Le comité d'audit de L&H demande l'acquittement pour négligences
Le ministère public a encaissé un coup dur mardi au procès L&H qui se tient à Gand. Le président du comité d'audit interne n'assistait en effet pas à la réunion cruciale du conseil d'administration du 13 avril 2000, sur laquelle se basait jusqu'à présent le ministère public pour poursuivre les trois membres de ce comité. Il était à ce moment en voyage d'affaires.
La "négligence par excellence", a plaidé l'avocat Frank Wijckmans, après avoir pointé du doigt diverses "lacunes" durant toute la journée. L'approbation des comptes de l'année 1999 occupe une place centrale dans les poursuites contre le comité d'audit interne. Cette décision a eu lieu à la réunion du conseil d'administration du 13 avril 2000.
Selon la version du ministère public, le comité d'audit n'a pas tenu compte des différents signaux d'alarme indiquant que quelque chose se passait avec les LDC (Language Development Companies) et a approuvé les comptes.
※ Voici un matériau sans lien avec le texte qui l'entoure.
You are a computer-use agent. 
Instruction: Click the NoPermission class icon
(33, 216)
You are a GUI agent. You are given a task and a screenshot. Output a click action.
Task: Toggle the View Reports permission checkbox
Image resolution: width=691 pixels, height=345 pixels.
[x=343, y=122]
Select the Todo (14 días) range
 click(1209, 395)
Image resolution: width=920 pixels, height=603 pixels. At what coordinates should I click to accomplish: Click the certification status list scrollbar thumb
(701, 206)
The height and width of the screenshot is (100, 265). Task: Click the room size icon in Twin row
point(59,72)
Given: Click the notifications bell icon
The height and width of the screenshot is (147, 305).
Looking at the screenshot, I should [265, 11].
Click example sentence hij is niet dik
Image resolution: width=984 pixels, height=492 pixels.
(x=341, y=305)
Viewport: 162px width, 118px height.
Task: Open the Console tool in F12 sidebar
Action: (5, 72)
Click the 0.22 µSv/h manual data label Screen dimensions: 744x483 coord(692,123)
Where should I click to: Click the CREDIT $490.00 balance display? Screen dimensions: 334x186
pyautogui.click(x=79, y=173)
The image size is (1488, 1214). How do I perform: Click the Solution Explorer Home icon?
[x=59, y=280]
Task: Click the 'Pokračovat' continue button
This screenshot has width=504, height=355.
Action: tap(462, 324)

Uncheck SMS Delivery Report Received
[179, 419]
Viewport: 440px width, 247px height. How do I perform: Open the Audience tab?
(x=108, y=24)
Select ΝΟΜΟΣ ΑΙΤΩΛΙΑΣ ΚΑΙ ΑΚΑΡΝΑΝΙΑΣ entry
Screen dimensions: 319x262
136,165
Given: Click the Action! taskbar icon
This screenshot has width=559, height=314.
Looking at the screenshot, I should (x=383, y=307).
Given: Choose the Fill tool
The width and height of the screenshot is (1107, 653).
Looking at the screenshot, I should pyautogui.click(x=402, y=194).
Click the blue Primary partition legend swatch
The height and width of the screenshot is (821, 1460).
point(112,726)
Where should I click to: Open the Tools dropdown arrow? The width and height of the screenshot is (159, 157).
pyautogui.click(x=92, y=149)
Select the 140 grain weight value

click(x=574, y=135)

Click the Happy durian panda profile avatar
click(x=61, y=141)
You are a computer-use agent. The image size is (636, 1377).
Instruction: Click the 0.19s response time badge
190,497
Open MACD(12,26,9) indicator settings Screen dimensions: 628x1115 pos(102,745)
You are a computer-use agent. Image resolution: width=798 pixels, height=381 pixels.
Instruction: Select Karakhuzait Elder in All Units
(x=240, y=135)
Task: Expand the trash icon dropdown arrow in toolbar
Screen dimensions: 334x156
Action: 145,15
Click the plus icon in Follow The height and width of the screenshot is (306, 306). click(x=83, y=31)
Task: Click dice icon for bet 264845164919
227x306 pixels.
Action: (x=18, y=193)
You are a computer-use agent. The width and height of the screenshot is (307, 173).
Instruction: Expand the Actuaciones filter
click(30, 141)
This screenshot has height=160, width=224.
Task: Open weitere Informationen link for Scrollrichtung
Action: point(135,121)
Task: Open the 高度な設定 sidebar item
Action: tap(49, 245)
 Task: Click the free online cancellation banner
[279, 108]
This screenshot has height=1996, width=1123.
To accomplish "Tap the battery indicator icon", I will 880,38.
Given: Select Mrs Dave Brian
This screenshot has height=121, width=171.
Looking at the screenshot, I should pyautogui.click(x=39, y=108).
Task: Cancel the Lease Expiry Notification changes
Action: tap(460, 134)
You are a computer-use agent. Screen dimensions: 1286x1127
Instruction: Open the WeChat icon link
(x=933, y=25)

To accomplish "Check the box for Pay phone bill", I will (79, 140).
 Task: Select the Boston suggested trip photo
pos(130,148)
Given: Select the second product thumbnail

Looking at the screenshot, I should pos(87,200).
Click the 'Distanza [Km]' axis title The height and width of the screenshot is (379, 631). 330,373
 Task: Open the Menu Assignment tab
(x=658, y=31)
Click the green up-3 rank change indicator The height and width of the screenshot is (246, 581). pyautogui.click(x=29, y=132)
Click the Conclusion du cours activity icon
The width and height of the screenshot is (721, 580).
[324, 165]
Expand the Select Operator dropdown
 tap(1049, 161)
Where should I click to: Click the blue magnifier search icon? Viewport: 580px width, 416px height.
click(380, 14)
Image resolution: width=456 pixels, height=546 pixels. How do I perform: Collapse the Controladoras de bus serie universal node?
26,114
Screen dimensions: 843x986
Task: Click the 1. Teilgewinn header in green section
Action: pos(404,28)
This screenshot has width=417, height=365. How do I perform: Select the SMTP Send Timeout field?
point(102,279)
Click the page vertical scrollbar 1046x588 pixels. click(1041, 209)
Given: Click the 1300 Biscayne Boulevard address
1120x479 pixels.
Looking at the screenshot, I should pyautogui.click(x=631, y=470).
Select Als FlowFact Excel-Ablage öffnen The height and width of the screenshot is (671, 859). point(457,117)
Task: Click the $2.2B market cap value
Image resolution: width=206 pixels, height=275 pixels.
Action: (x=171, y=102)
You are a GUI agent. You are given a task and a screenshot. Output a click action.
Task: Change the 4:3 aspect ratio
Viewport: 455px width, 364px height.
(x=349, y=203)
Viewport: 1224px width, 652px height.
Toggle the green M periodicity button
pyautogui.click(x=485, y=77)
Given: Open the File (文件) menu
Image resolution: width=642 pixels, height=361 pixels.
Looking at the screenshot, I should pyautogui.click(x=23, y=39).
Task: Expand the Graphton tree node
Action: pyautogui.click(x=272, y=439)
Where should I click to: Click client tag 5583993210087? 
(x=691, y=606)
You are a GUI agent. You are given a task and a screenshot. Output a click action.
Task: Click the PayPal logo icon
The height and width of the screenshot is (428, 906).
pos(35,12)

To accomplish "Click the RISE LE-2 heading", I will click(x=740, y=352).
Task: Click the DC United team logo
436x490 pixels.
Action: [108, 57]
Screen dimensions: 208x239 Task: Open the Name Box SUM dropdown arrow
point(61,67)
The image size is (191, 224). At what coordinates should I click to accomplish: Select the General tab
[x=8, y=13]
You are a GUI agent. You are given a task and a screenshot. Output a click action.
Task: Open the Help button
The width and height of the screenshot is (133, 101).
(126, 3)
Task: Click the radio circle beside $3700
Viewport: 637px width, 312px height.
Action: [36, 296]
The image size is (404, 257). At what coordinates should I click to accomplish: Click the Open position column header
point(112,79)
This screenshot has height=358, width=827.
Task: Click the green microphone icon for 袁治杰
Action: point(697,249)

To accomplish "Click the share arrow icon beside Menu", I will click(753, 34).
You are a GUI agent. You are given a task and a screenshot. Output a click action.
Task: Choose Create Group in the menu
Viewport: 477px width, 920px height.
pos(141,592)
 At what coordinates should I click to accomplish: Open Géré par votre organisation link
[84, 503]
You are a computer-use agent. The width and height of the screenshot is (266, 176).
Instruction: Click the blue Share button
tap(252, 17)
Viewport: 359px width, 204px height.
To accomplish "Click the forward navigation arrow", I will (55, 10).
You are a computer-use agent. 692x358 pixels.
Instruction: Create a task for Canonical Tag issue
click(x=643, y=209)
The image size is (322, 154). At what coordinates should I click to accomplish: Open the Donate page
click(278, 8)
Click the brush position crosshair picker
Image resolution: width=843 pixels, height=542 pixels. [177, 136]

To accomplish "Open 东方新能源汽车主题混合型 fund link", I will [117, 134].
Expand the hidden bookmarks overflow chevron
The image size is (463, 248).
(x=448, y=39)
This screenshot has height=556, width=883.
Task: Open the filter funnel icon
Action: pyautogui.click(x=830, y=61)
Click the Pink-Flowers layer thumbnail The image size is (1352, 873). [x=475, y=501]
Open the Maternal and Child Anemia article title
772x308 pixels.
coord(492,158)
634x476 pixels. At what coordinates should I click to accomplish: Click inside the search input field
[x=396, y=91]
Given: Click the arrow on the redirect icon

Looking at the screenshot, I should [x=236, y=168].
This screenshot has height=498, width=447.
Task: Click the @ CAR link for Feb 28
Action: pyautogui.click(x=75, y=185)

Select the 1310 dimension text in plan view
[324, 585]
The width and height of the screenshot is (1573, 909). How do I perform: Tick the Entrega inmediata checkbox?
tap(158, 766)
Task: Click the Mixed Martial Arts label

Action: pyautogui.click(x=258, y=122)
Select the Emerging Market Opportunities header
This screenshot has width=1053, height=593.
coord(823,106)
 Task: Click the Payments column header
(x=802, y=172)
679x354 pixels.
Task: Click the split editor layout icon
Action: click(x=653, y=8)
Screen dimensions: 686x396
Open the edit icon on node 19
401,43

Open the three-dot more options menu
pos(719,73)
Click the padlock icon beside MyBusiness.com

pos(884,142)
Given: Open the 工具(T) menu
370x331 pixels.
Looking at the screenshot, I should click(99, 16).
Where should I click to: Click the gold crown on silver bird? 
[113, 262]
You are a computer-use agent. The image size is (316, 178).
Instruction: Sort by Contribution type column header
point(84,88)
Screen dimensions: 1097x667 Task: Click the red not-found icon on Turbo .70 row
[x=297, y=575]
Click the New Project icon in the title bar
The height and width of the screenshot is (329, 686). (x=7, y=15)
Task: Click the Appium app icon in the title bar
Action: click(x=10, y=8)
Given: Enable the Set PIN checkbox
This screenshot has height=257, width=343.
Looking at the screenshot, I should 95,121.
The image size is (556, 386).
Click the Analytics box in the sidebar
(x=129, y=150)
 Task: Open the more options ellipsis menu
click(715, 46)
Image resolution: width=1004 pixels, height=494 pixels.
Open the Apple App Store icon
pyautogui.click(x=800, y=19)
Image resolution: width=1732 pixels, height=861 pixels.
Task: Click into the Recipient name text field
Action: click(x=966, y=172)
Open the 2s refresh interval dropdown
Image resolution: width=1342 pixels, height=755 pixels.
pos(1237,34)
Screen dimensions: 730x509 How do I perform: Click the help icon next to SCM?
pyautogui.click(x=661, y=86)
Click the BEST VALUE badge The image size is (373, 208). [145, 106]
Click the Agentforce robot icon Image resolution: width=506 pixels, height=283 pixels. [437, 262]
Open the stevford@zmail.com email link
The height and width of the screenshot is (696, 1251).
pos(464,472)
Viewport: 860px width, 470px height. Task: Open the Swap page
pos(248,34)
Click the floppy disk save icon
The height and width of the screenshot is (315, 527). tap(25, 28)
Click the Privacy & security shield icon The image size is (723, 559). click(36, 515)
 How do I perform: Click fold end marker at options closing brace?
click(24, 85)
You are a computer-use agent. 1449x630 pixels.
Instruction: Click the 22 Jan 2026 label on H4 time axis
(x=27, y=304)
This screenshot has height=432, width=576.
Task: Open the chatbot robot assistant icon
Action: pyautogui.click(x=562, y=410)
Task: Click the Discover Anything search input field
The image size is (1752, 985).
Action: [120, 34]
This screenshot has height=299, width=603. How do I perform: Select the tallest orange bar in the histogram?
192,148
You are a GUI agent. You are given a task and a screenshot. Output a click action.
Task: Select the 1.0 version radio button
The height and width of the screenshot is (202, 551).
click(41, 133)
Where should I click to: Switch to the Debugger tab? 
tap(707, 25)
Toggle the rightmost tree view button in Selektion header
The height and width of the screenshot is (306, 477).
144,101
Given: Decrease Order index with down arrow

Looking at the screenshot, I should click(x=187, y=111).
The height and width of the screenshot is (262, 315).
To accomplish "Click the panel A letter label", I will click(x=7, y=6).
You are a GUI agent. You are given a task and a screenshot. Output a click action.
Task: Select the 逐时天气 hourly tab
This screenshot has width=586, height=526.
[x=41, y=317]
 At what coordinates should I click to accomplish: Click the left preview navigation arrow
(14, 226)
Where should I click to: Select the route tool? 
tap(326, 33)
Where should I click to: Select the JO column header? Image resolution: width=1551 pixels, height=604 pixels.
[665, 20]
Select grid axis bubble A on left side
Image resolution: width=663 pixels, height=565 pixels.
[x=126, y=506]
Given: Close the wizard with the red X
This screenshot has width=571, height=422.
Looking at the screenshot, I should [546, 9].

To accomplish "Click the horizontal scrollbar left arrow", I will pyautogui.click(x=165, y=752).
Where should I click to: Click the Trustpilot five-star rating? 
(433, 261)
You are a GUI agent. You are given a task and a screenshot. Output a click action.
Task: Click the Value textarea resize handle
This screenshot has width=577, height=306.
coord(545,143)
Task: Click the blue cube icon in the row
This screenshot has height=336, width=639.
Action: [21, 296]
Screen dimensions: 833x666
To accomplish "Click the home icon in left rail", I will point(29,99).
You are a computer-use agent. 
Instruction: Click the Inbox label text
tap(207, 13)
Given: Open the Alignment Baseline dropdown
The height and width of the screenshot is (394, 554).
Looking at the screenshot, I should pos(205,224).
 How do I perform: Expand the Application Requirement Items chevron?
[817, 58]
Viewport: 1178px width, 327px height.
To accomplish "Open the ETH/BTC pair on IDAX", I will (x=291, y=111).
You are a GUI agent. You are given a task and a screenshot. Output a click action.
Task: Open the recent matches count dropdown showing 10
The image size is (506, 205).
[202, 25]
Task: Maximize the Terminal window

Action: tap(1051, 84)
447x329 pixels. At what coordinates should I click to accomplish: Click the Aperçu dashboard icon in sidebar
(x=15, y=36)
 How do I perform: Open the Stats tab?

Me Wijckmans a essayé de réduire à néant la démonstration du ministère public.
Négligences
Il a dénoncé la manière sélective avec laquelle les preuves ont été utilisées par le ministère public qui, selon l'avocat, n'a pas fait mention de plusieurs éléments à décharge dans son plaidoyer. De plus, Erwin Vandendriessche, le président du comité d'audit, n'a pas assisté à la réunion dont il est question. Il était parti quelques jours plus tôt aux Etats-Unis pour le compte de son employeur.
"Un dossier peut être incomplet, mais celui-ci est très incomplet", a déclaré l'avocat des trois prévenus. L'autre avocat du trio, Jef Vermassen, a ensuite cherché la raison d'un possible délit. Les trois membres du comité d'audit n'ont rien gagné durant leur période passée chez L&H. "Pourquoi risqueraient-ils leur belle carrière, leur nom et leurs biens pour rien?", s'est-il demandé.
"Si ce raisonnement se révèle fondé, alors la société doit être protégée et ils doivent être internés, car ils ne sont pas responsables." Les trois prévenus ont demandé l'acquittement pour les charges retenues contre eux. "J'espère que le cauchemar de ces gens sera vite terminé. Ils ont pleinement collaboré à l'enquête pendant un an et demi, et ensuite ils ont subitement été inculpés. Pour eux, c'est une période tragique qui a alors commencé", a conclu Me Vermassen.